What is needed here is every line of the records that includes "computer".

Records for this exercise:

______________________________

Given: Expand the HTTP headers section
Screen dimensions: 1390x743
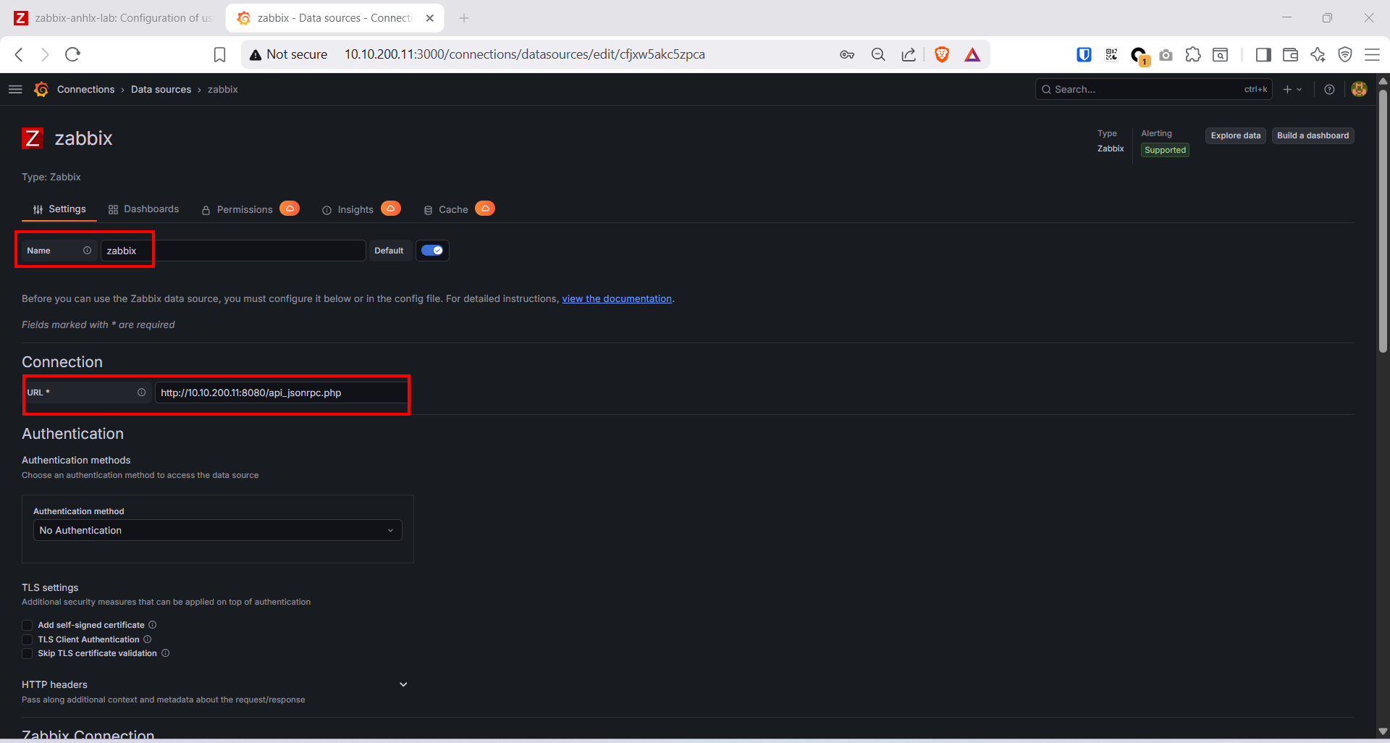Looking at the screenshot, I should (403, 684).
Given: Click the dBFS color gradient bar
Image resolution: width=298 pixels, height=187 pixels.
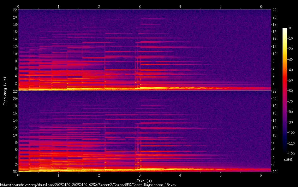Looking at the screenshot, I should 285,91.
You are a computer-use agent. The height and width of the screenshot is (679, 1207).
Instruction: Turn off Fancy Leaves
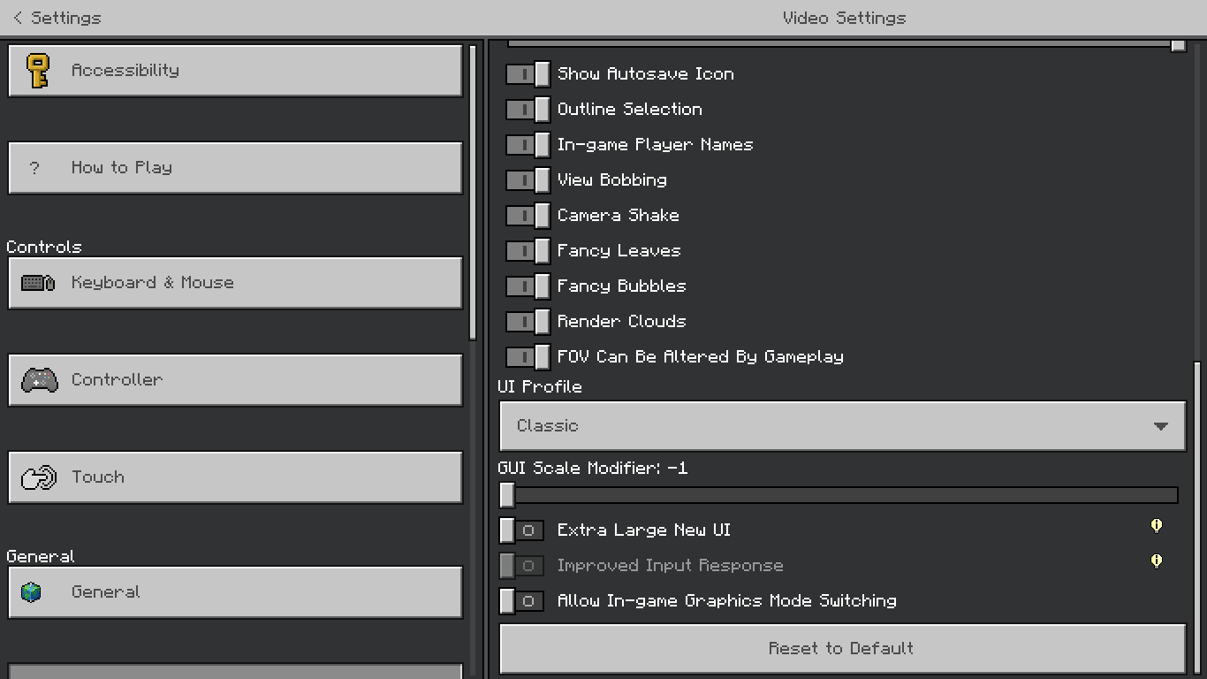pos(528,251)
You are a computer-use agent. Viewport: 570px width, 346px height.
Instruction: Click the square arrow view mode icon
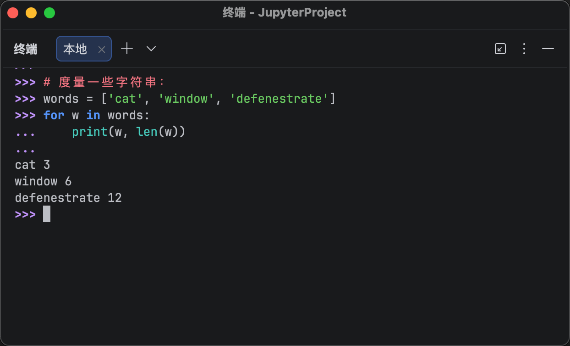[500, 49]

______________________________

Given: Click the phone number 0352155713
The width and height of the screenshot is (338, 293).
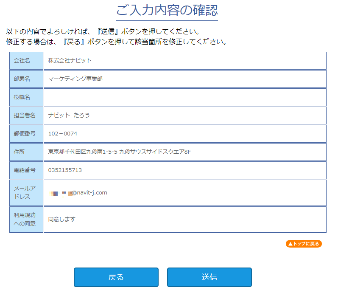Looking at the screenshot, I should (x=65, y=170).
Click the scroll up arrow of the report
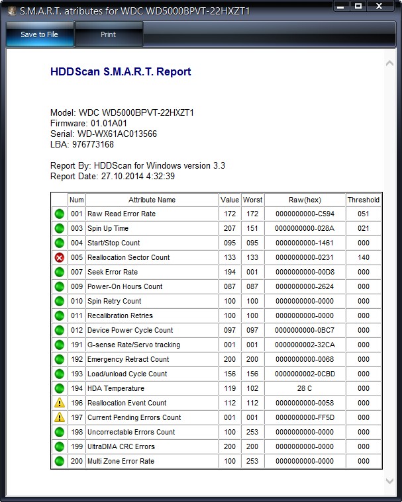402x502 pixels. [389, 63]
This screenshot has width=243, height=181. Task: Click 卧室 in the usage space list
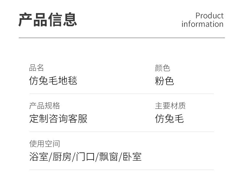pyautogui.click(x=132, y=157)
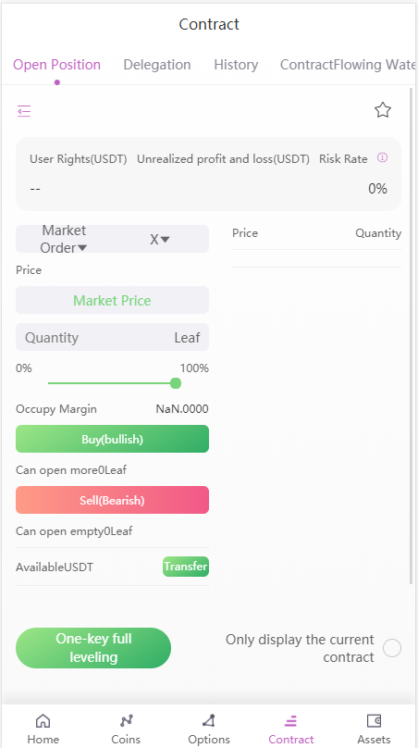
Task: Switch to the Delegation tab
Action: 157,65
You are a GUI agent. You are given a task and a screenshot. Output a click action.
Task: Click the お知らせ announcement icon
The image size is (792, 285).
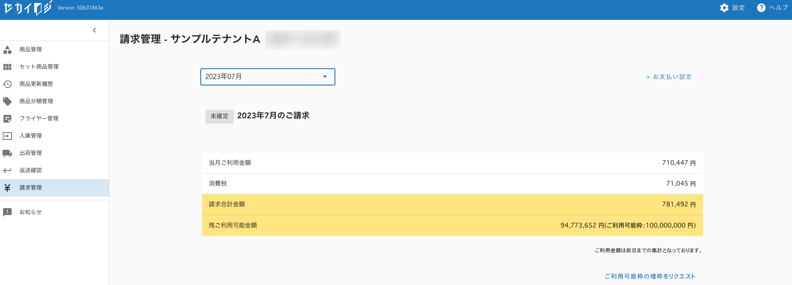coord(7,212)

______________________________

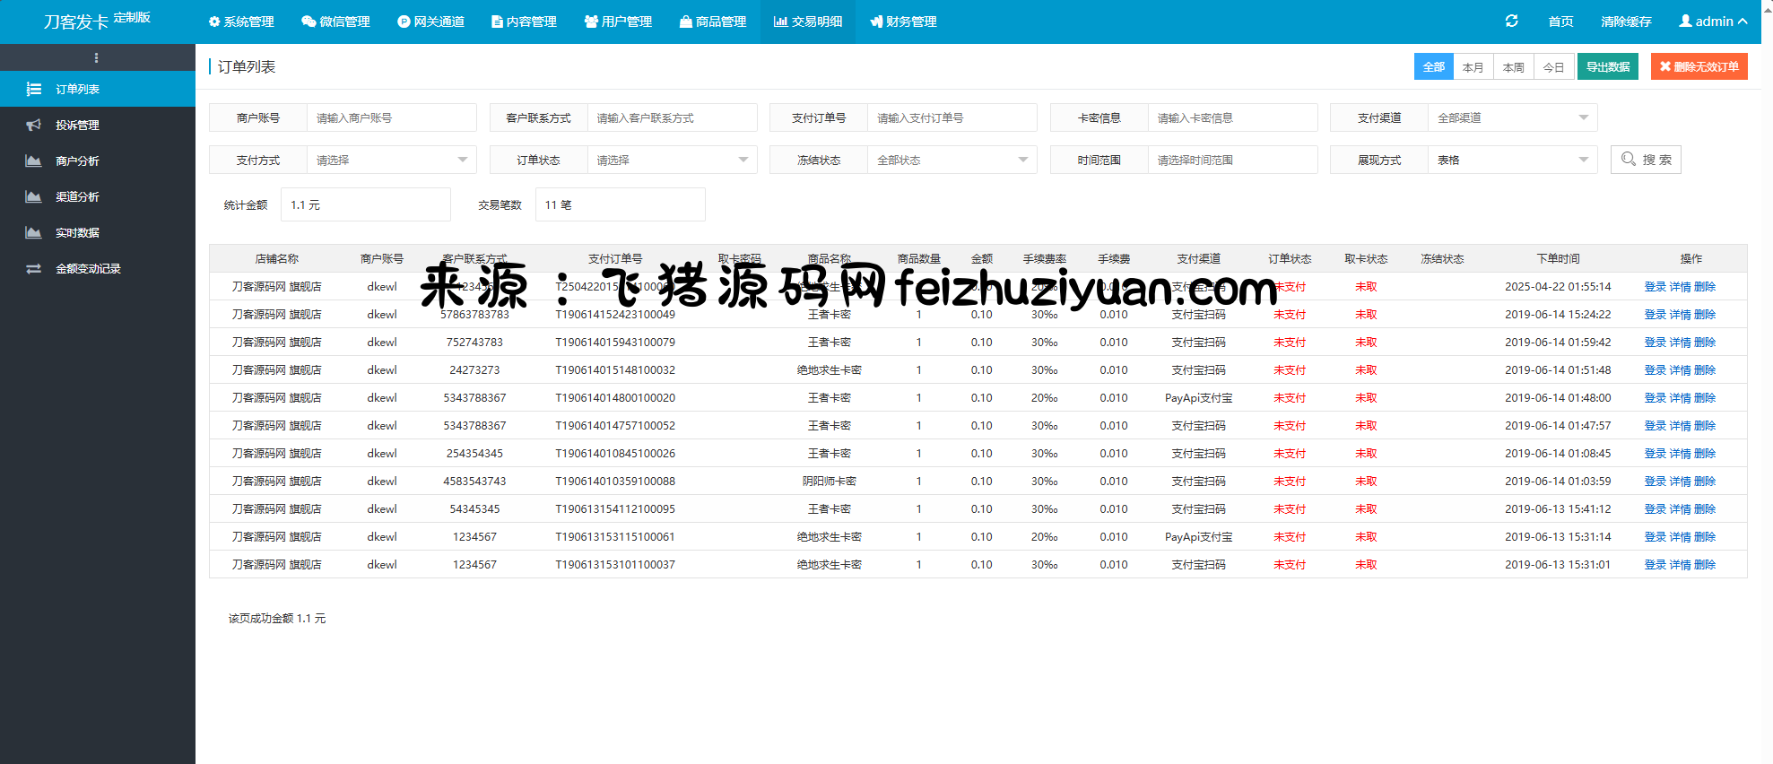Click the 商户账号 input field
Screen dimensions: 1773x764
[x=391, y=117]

______________________________

Your response:
You are a computer-use agent. The height and width of the screenshot is (679, 1207).
You are a computer-use agent. Viewport: 570px width, 346px height.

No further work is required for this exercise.